Today in the Chamber, Lucy called on the Lord Chancellor Rt. Hon Robert Buckland QC MP to intervene in the release of convicted child rapist and double murderer Colin Pitchfork.
Lucy raised the concerns of Telford constituents Steve and Lynnette Williams, whose daughter Georgia was brutally murdered in 2013. Georgia was just 17 years old when she was raped and killed by 23-year old Jamie Reynolds. Reynolds had a history of stalking and grooming other young girls, and rightfully received a whole life sentence for his crimes.
Georgia’s parents reached out to Lucy upon hearing of the decision by the Parole Board to release Mr Pitchfork, despite him being sentenced to life in prison in January 1988. Lucy expressed their fear that violent criminals like Mr Pitchfork are being let back into society after committing crimes that warrant a life sentence.
She urged the Lord Chancellor to review the decision of the Board to release Mr Pitchfork and ask them to think again.
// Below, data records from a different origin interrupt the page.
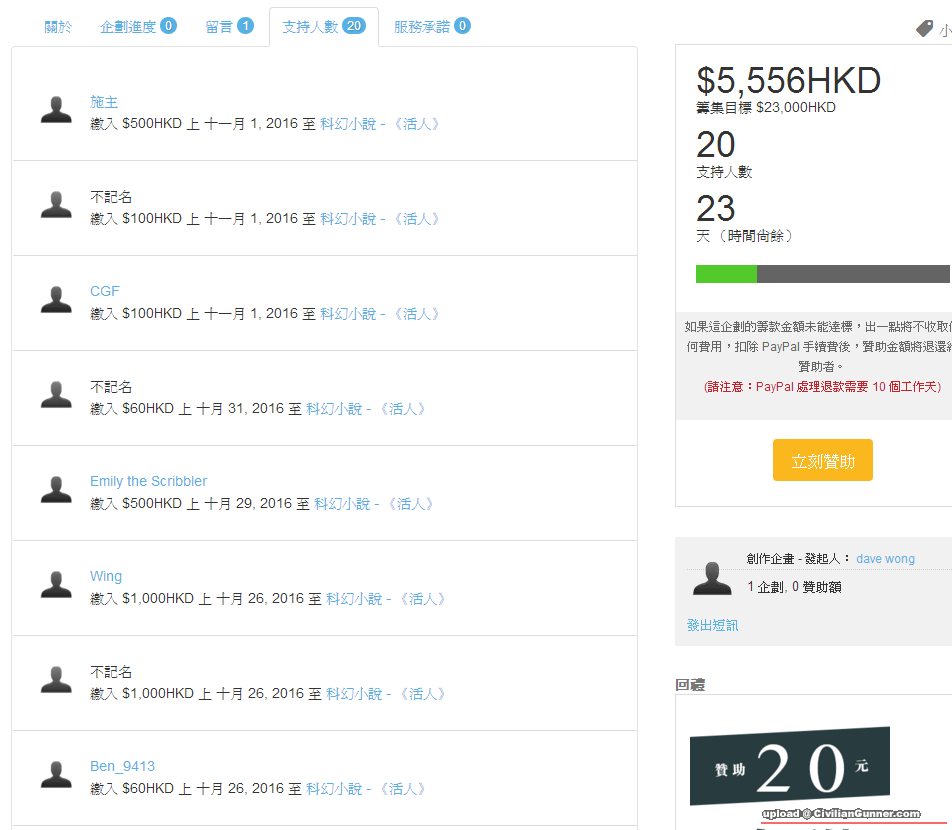952x830 pixels.
Task: Click the avatar icon beside CGF
Action: pyautogui.click(x=56, y=299)

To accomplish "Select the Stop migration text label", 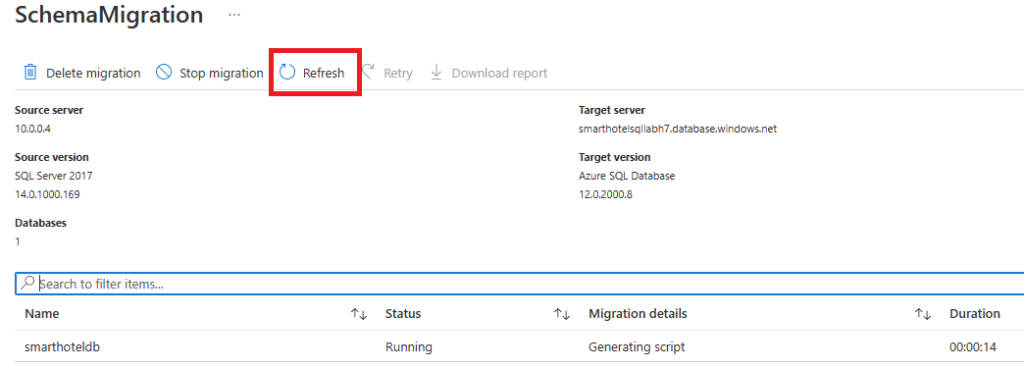I will click(221, 73).
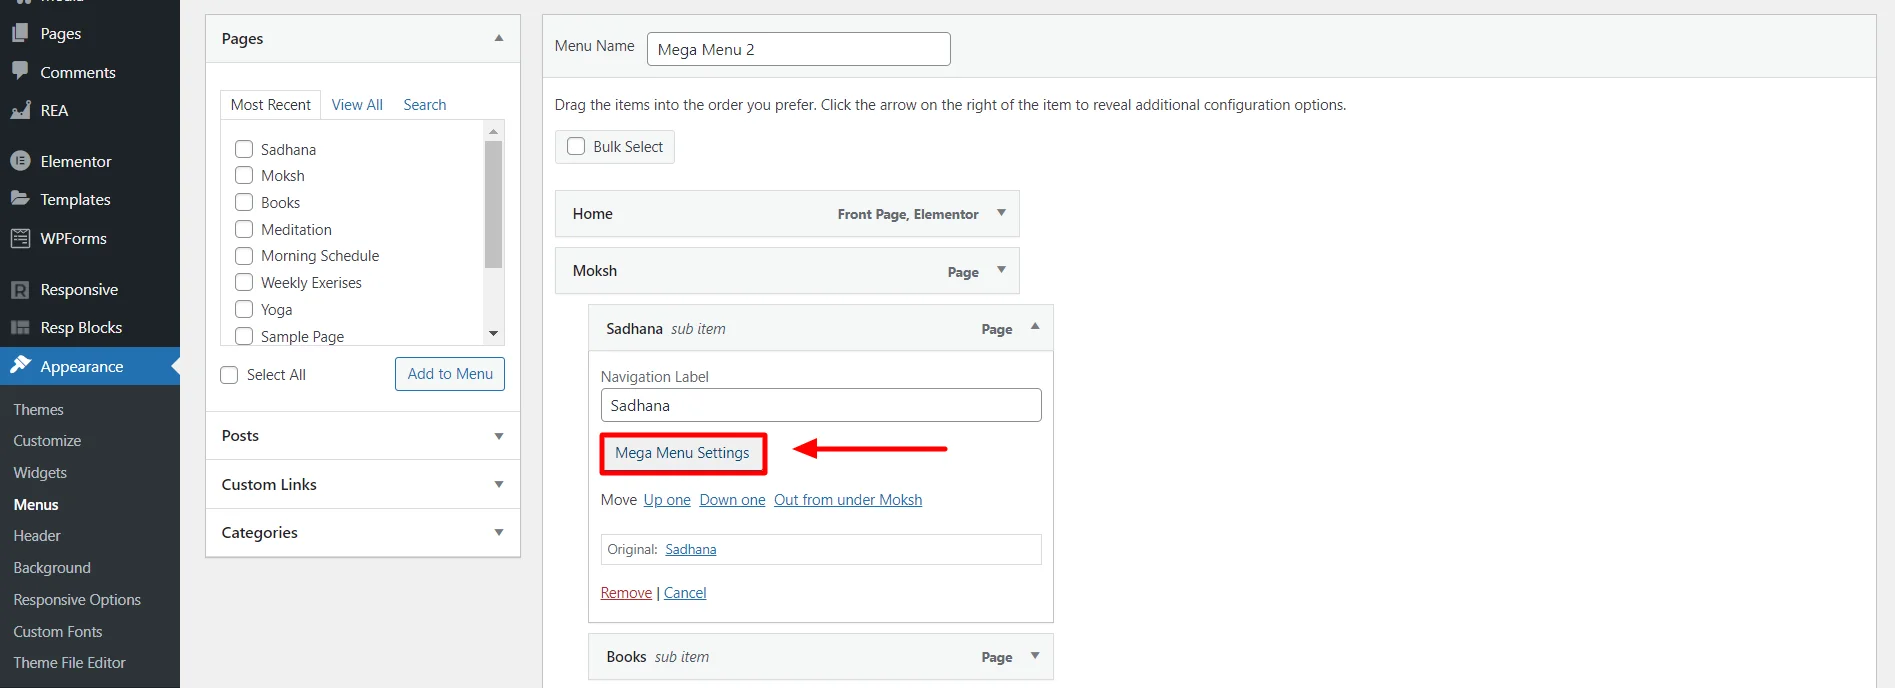Open the Widgets submenu item

40,473
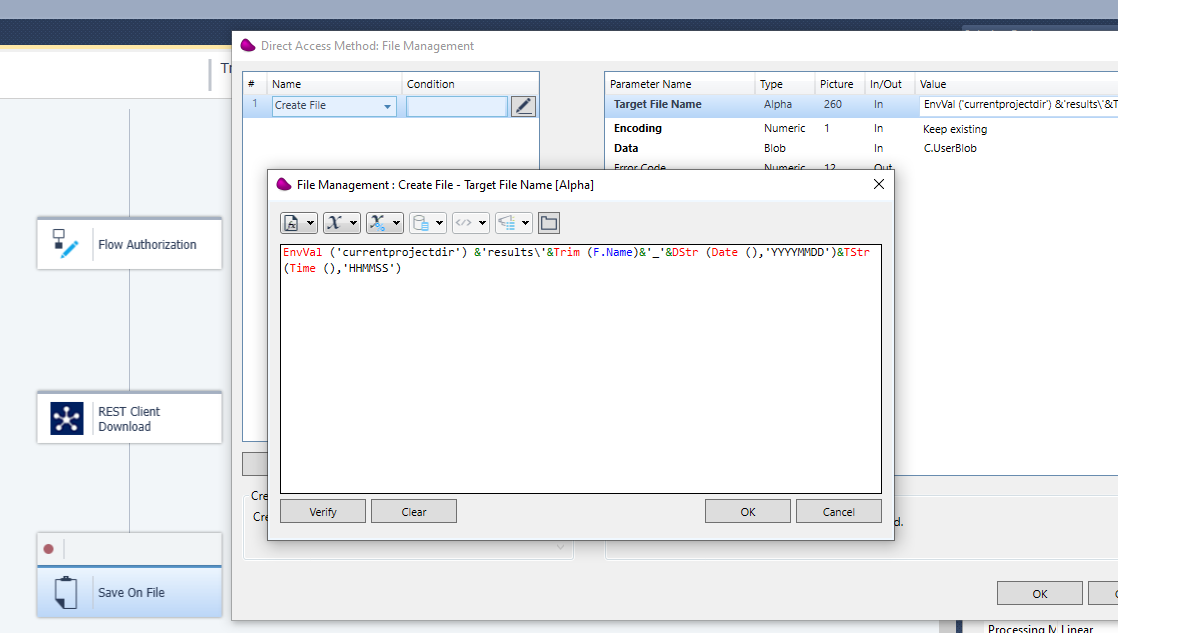
Task: Expand the fx button's dropdown arrow
Action: pos(309,222)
She also urged the Lord Chancellor to consider what can be done to ensure the Parole Board has the full confidence and trust of the public and victims.
Lucy is determined that criminals like Reynolds and Pitchfork, who continue to pose a risk to society and whose crimes continue to have a profound impact on the lives of their victims’ families, should serve their entire sentence in prison.
Steve and Lynnette Williams, parents of Georgia Williams, said:
“To hear that Colin Pitchfork, who took the lives of two children for his own pleasure, is to be released, is an insult to the two young victims.
The impact of losing a child is devastating, this anguish is compounded when as parents, you know that those last minutes of your loved one’s life were spent in terror. These monsters destroy more than one life, they destroy whole families.
It has been 8 years of torment for me and my family since Georgia was taken. The impact on my mental health has ruined my life and in turn my family’s – there is no cure for our suffering. Based on my experience as a police detective, I believe Pitchfork will kill again, I’ve seen it all too often.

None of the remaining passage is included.